Il complesso di queste partecipazioni "comuni" ammonta a circa 700 milioni di euro, con tre milioni di clienti, e dei ricchi contratti di gestione stipulati con le comunità locali, senza contare i numerosi "cadaveri chiusi nell'armadio"; si può immaginare come dipanare tutta questa matassa non debba essere stata una cosa molto semplice. In ogni caso sembra che a Marsiglia l'accordo tra le due multinazionali sia stato raggiunto. Veolia acquisterà il totale delle azioni della Societè des Eaux de Marseille, che gestisce il servizio idrico anche a Marignane, Vitrolles, Cassis, Le Ciotat, oltre a dirigere anche la società che gestisce l'acqua ad Arles. Suez invece acquisterà la totalità delle azioni della SERAM, filiale della SEM, società che si occupa di depurazione (in pratica le fogne). Malgrado ciò sembra che appena firmato l'accordo, i due ex soci hanno preteso di avere le mani libere per poter tornare a farsi di nuovo concorrenza. 

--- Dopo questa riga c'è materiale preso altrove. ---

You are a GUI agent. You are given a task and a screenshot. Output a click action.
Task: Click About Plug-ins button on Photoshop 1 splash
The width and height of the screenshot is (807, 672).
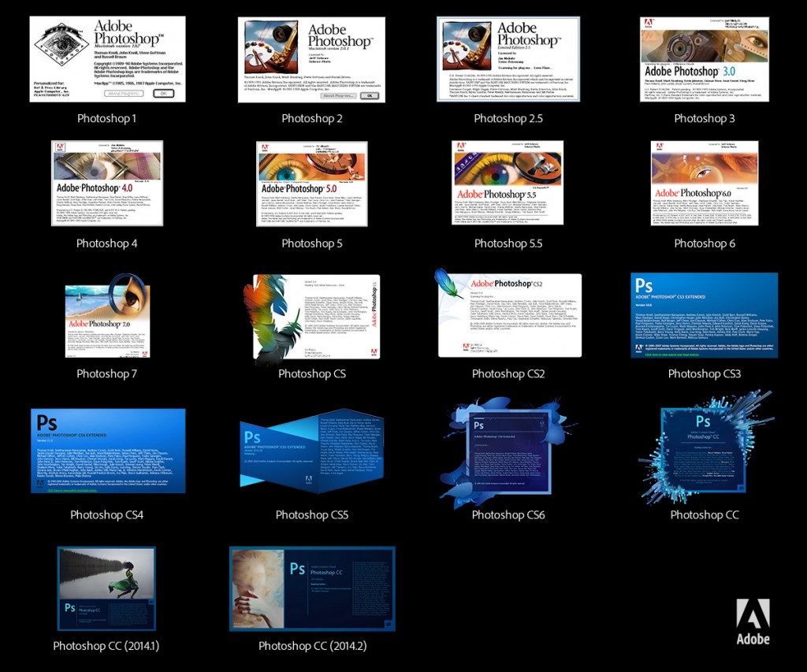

Tuttavia le posizioni delle due principali multinazionali dei servizi idrici restano ancora incerte e fragili.
I contratti di gestione del servizio idrico e di quello di depurazione della città di Marsiglia, senza dubbio tra i più ricchi di tutta la Francia, scadranno tra qualche mese, in particolare nel 2012 per la SERAM e nel 2013 per la SEM.
Tutto ciò accede in un contesto in cui gli eletti nelle istituzioni rappresentative locali, sotto una pressione sempre più forte da parte dei cittadini, chiedono ai gestori locali di queste multinazionali di compiere grossi sforzi affinchè le bollette dell'acqua ad uso domestico subiscano una forte riduzione (come è avvenuto recentemente anche a Bordeaux e a Tolosa), minacciando di fare uso anche dell'arma più potente: la rimunicipalizzazione del servizio idrico, proprio come ha fatto Delanoe a Parigi...
La rissa che si annuncia sembra dunque essere terribile. 
Altre multinazionali, con  sede in altri paesi, saranno presenti anche loro al nastro di partenza, per cercare di conquistare contratti di gestione di enorme valore economico.
Saranno ammessi dunque anche colpi proibiti? Alcuni guardano al clima ostile che regna nel settore dei servizi pubblici locali (vedi l'apertura di inchieste giudiziarie
a seguito di denunce anonime, o gli scioperi recenti nel settore della raccolta dei rifiuti urbani...) come l'inizio di una guerra per la conquista di questi mercati. Si da indubbiamente più importanza agli operatori più capaci, ma non scordiamoci che Stalin, subito dopo aver firmato gli accordi di Yalta, li ha violati.
In ogni caso gli abitanti di Marsiglia desiderano solo una cosa, e cioè che alla fine chi guadagni da tutta questa situazione sia il consumatore, e che quindi la fattura dell'acqua possa ridursi, proprio come è successo in diverse altre città della Francia.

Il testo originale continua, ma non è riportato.